Note how many lines in the entries below contain the string "menu", and answer with that number and no other text.

Data to process
:::
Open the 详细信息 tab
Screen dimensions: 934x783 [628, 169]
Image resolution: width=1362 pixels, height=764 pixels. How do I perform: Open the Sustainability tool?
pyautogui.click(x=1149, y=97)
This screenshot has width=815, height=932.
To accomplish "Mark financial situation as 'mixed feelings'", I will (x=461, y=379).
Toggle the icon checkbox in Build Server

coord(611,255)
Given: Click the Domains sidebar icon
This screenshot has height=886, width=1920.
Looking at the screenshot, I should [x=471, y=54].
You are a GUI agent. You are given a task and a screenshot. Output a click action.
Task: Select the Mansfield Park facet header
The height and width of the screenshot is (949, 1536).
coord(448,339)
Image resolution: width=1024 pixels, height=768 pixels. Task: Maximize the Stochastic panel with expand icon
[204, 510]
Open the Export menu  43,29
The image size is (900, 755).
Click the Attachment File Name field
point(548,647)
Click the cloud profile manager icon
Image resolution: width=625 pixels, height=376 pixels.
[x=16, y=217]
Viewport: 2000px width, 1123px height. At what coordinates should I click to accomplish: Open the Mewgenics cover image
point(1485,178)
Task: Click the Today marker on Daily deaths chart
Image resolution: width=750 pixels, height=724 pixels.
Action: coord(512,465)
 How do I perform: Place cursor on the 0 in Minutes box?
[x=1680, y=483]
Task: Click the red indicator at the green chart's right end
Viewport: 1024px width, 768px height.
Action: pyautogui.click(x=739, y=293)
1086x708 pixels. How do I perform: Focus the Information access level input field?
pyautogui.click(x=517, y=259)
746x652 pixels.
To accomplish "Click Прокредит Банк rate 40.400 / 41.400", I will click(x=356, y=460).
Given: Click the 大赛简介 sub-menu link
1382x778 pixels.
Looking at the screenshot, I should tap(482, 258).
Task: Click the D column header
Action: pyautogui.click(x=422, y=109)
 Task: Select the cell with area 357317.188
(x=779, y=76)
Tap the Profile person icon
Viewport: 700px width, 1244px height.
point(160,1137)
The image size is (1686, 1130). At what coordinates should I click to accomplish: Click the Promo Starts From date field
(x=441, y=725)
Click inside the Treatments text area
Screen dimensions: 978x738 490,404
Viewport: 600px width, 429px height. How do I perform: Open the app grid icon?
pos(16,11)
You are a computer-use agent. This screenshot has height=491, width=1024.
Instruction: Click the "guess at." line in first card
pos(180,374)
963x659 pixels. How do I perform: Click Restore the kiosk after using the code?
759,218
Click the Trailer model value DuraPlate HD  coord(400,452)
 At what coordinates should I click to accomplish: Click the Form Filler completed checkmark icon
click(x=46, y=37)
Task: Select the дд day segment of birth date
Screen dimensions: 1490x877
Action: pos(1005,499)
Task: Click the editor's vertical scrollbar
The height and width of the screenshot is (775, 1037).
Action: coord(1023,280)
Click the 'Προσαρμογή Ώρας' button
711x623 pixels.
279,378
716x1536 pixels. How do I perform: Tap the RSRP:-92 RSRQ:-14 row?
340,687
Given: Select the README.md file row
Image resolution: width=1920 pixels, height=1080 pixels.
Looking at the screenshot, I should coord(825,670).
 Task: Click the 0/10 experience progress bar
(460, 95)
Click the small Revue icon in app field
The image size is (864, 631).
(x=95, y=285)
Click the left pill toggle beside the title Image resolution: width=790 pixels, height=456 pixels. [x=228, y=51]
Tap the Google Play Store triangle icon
:::
Result below
2